| Problem description |
Check every line below for the string "computer". Copy the ones that have it.

| Data provided |
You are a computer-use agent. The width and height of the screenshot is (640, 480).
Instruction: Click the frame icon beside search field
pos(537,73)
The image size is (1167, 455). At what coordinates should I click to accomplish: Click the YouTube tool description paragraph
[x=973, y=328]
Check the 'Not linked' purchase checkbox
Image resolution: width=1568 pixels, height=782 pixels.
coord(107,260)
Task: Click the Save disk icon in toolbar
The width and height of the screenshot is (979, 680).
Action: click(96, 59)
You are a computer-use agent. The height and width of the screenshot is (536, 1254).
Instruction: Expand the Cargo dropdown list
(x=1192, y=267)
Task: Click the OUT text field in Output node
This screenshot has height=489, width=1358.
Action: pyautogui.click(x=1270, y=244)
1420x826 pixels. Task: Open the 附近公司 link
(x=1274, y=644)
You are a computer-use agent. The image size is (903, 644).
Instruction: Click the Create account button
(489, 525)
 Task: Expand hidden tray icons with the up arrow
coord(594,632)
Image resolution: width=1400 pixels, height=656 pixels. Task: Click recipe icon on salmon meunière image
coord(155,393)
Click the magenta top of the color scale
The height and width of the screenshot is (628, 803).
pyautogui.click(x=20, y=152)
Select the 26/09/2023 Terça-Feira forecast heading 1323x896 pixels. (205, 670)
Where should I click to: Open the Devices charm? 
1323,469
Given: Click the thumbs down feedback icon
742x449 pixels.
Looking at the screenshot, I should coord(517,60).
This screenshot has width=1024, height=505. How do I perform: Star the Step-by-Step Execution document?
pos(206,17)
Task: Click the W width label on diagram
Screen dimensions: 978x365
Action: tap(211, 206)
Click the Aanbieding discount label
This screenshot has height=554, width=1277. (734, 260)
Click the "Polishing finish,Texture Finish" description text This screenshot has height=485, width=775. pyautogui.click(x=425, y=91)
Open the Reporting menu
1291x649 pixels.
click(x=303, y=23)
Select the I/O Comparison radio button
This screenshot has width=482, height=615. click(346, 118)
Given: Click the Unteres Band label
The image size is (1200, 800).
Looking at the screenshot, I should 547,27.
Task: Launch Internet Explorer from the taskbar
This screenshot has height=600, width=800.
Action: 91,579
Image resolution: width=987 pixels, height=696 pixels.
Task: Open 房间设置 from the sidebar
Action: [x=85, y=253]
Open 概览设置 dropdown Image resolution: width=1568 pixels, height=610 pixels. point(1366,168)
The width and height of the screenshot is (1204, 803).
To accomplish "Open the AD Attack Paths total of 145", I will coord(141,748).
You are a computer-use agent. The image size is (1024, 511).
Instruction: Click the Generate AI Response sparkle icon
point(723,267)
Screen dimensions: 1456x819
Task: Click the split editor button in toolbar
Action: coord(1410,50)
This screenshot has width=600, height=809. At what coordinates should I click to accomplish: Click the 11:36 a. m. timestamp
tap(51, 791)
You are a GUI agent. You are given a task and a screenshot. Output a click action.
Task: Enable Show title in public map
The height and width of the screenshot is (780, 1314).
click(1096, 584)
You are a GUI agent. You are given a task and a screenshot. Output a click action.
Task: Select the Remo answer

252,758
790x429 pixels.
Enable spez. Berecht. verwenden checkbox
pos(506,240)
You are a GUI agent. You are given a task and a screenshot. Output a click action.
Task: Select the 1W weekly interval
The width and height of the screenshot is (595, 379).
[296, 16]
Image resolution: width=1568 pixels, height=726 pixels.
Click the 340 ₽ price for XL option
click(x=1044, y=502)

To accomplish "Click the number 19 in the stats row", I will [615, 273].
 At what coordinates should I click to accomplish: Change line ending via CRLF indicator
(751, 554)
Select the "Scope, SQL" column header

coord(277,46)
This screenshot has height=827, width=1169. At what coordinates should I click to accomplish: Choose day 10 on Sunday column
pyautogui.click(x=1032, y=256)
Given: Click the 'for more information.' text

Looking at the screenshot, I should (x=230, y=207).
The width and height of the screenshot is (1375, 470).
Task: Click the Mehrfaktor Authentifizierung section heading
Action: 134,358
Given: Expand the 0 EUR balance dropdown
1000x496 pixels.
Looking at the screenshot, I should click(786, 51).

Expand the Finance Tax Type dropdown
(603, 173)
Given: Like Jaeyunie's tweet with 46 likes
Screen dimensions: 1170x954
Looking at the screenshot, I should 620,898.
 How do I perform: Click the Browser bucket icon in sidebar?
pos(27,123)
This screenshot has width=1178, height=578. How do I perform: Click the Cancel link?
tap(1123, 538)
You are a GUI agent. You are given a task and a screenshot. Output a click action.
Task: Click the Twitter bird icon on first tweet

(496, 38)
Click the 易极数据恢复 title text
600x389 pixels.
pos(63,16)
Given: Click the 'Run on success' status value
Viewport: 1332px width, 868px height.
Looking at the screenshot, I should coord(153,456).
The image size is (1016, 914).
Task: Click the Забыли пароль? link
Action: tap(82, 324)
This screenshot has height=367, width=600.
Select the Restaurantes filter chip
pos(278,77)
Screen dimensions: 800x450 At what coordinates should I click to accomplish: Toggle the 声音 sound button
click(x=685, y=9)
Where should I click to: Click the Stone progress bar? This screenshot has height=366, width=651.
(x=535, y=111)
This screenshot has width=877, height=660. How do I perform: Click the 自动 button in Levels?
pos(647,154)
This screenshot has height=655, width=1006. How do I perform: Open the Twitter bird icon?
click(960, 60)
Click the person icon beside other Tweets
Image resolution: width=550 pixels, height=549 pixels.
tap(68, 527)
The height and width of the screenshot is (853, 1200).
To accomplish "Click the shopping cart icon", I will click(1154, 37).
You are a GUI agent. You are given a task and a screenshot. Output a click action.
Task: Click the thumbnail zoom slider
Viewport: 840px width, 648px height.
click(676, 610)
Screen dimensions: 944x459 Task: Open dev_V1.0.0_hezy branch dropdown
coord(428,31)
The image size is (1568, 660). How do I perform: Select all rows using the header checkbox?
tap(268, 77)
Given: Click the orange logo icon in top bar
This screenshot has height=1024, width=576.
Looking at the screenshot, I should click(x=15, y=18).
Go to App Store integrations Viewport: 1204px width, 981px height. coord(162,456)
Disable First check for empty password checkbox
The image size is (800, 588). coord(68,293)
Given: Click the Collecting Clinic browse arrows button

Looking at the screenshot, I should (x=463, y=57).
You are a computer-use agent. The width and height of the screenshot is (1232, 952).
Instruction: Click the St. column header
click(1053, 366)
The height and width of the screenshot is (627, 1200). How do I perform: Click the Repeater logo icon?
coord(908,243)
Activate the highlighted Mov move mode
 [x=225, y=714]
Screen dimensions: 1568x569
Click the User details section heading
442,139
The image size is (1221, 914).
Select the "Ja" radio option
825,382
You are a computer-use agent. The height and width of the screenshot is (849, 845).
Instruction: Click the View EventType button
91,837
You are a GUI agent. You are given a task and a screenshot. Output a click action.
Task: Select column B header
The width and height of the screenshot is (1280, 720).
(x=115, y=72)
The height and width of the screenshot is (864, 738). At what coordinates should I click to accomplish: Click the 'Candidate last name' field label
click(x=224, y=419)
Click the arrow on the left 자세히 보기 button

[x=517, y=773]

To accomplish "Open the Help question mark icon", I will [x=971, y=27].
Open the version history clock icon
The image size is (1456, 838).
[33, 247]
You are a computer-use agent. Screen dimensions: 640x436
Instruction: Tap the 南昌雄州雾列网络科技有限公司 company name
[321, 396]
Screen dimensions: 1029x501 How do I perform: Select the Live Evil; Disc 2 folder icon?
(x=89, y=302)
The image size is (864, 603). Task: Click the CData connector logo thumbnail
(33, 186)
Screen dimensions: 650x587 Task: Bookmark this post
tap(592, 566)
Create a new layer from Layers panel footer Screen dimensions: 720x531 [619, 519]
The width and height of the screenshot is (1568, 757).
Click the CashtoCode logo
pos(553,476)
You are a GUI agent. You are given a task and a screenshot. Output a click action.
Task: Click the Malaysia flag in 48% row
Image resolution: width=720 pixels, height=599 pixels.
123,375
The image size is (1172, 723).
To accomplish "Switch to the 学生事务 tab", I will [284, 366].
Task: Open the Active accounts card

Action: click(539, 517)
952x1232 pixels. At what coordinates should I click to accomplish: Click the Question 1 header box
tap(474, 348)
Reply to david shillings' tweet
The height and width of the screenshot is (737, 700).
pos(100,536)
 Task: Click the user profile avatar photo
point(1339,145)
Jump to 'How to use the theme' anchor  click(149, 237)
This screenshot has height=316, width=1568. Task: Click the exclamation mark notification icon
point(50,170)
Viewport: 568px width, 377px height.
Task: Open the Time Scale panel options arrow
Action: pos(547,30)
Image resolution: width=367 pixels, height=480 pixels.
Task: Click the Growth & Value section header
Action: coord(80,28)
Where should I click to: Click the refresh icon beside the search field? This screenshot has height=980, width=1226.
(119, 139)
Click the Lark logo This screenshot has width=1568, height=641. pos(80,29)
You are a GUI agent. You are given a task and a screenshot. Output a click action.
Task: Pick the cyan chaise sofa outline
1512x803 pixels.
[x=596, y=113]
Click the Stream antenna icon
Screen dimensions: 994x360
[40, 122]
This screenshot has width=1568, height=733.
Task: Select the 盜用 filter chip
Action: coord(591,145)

| Answer to this task |
You are a computer-use agent. The width and height of the screenshot is (640, 480).
You are a computer-use agent. The height and width of the screenshot is (536, 1254).
You are a computer-use agent. The image size is (903, 644).
You are a computer-use agent. The image size is (1024, 511).
You are a computer-use agent. The width and height of the screenshot is (1232, 952).
You are a computer-use agent. The height and width of the screenshot is (849, 845).
You are a computer-use agent. Screen dimensions: 640x436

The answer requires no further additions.